Crónicas de um HipHopcondríaco #12: A maldição laranja

Publicado a: 26/09/2018

[TEXTO] Manuel Rodrigues [ILUSTRAÇÃO] Riça

Iniciou-se em 1959 (apesar de existirem documentos que apontam para 1955) e só findou a 30 de Abril de 1975, quase 20 anos depois. A guerra do Vietname é um dos episódios mais sangrentos da história da humanidade e, por conseguinte, um dos que mais mazelas deixou na sociedade em geral. Até aos dias de hoje, não foi possível determinar um número certo de mortos no confronto, cujo palco se estendeu também ao Camboja e a Laos, no entanto, e apesar dos valores diferirem de estudo para estudo, estima-se que tenham sucumbido entre 1,4 e 3,5 milhões de pessoas, das quase 600 mil vítimas de democídio.

A Guerra do Vietname esteve envolva em bastante polémica. Não apenas derivada à chacina de inúmeros militares e civis, mas também devido ao uso de armas químicas, como o Napalm, um letífero conjunto de líquidos inflamáveis, e, claro, o tão nefasto Agente Laranja, um casamento entre dois perigosos herbicidas que teve como principal objectivo desfolhar a floresta vietnamita. Cerca de 4,8 milhões de pessoas foram expostas ao Agente Laranja, responsável por malformações congénitas, cancros e problemas neurológicos ao longo de três gerações. Por ter sido intensamente acompanhada pela comunicação social, que levou até aos olhos do mundo os cenários de devastação e imagens quase em directo de confrontos e execuções, esta foi uma guerra mal aceite no seio da opinião pública, resultando em várias manifestações e pedidos de retirada das tropas norte-americanas do território asiático.

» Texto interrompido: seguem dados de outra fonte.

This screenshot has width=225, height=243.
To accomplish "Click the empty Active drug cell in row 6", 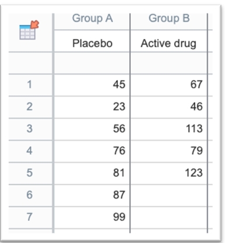I will pyautogui.click(x=169, y=196).
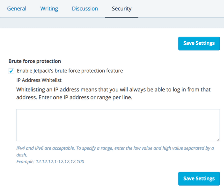Click the top Save Settings button
Image resolution: width=224 pixels, height=193 pixels.
(199, 43)
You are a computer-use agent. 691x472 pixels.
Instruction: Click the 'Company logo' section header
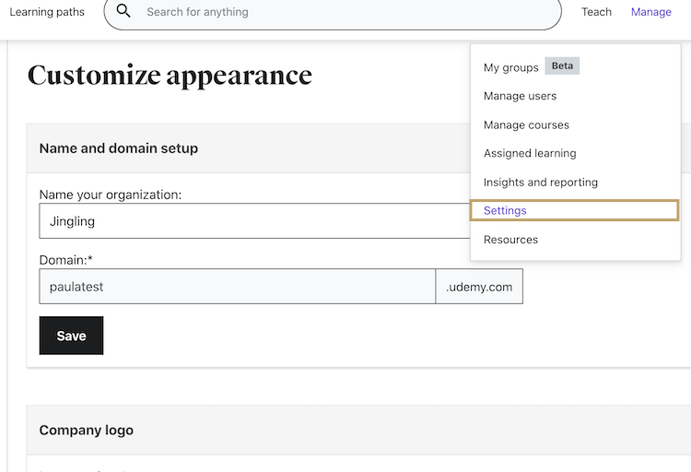pos(87,431)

Mas o drama da guerra do Vietname não se ficou apenas pelo que aconteceu no terreno e estendeu-se às famílias dos soldados enviados pelos Estados Unidos para defender a facção sul, que tinha como principal missão derrubar o norte comunista. Em “Vietname”, o artista Jimmy Cliff explora o drama de uma mãe que espera pelo regresso do soldado que um dia embarcou numa viagem sem regresso marcado. “Orange Crush”, dos R.E.M, “Saigon Bride”, de Joan Baez, “Search and Destroy, dos The Stooges, “We Gotta Get Out of This Place”, dos The Animals, “What’s Going On”, de Marvin Gaye, e “Goodnight Saigon”, de Billy Joel, são outras canções que encontraram inspiração no confronto que carimbou irremediavelmente os anos 60 e 70.

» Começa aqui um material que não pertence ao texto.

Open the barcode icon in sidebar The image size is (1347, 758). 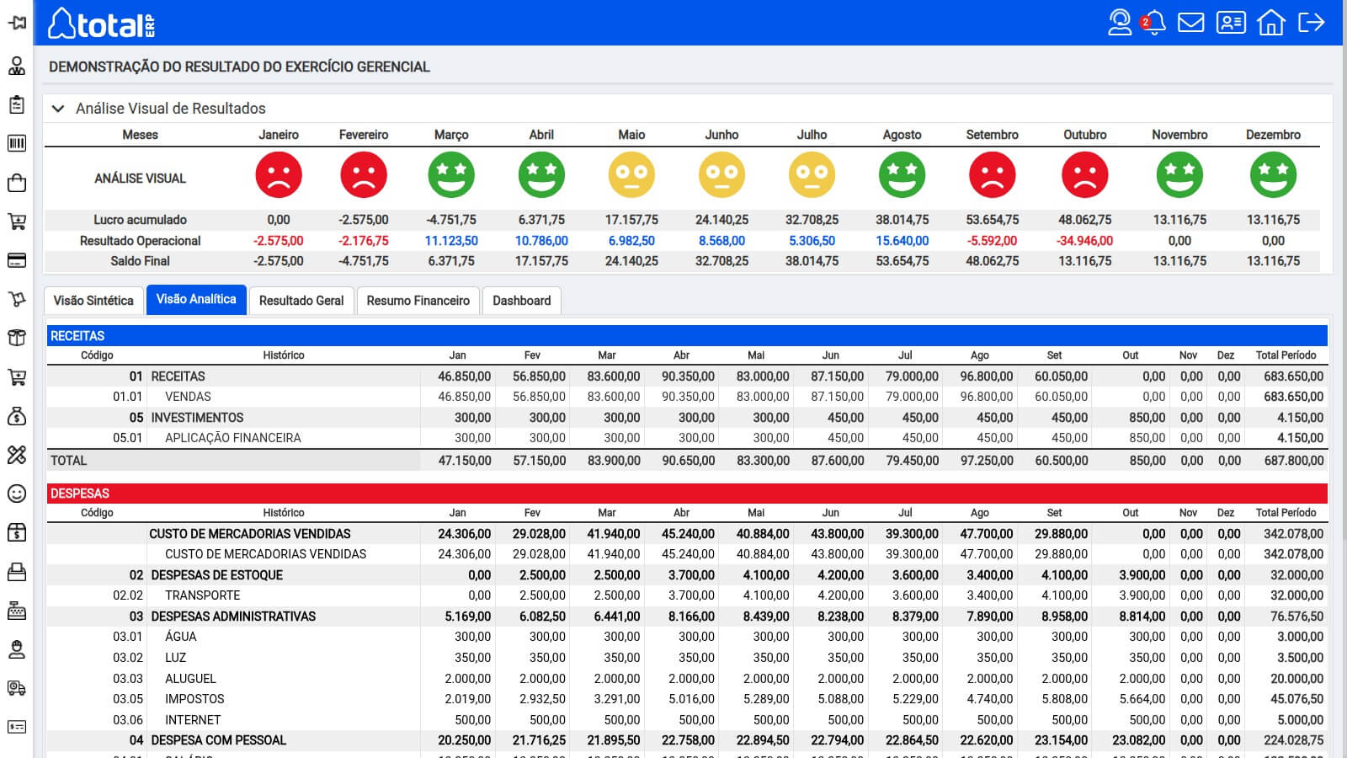coord(17,143)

De todas as músicas sobre a Guerra do Vietname que ouvi até hoje, houve uma que me marcou particularmente: “Uncommon Valor: a Vietnam Story”, dos Jedi Mind Tricks, colectivo de hip hop da Filadélfia, Pensilvânia, constituído pelo rapper Vinnie Paz e pelo produtor Stoupe the Enemy of Mandkind – o grupo chegou a integrar um terceiro membro, Jus Allah (1998-2001, 2006-2013), e conta ainda, desde 1997, com a ajuda de DJ Kwestion, nos gira-discos. Tornado público em 2006, como parte do álbum Servants in Heaven, Kings in Hell, “Uncommon Valor: a Vietnam Story” é um intenso e envolvente storytelling que mergulha a fundo no drama da também conhecida como Guerra de Resistência Contra a América.

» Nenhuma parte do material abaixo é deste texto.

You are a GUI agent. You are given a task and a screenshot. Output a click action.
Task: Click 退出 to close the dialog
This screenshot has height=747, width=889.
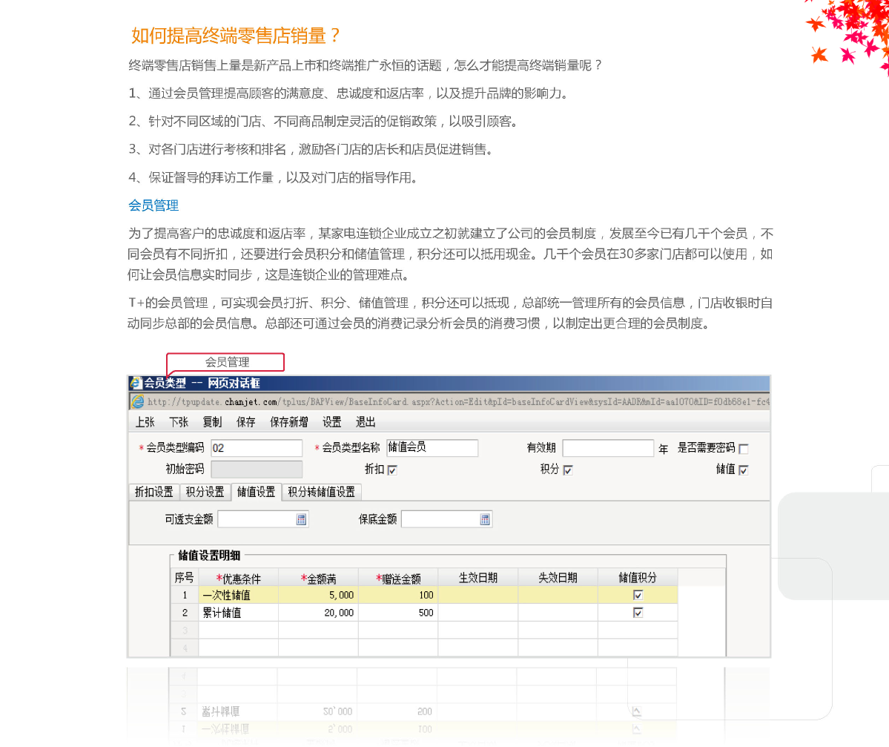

Na canção, Vinnie Paz veste a pele de um soldado que abraça reticentemente uma luta contra um inimigo que nem ele próprio consegue definir, uma ameaça fantasma que o leva a matar pessoas inocentes, frente-a-frente, cara-a-cara, impulsionado pelo capricho de um governo que, como o próprio revela na carta que recebe de sua mãe, “não se preocupa” com a sua vida e a dos seus colegas. Paz fala ainda sobre o medo de estar no terreno, a constante banda sonora de explosões e bombardeamentos, as saudades de casa e da sua família e, claro, mais importante que tudo, o receio de não voltar vivo à sua pátria, sentimentos estes que pautaram esta tão traumática guerra e que poderão facilmente ser testemunhados em relatos na primeira pessoa e comprovados em películas como Apocalipse Now, De Francis Ford Coppola, e Nascido Para Matar, de Stanley Kubrick.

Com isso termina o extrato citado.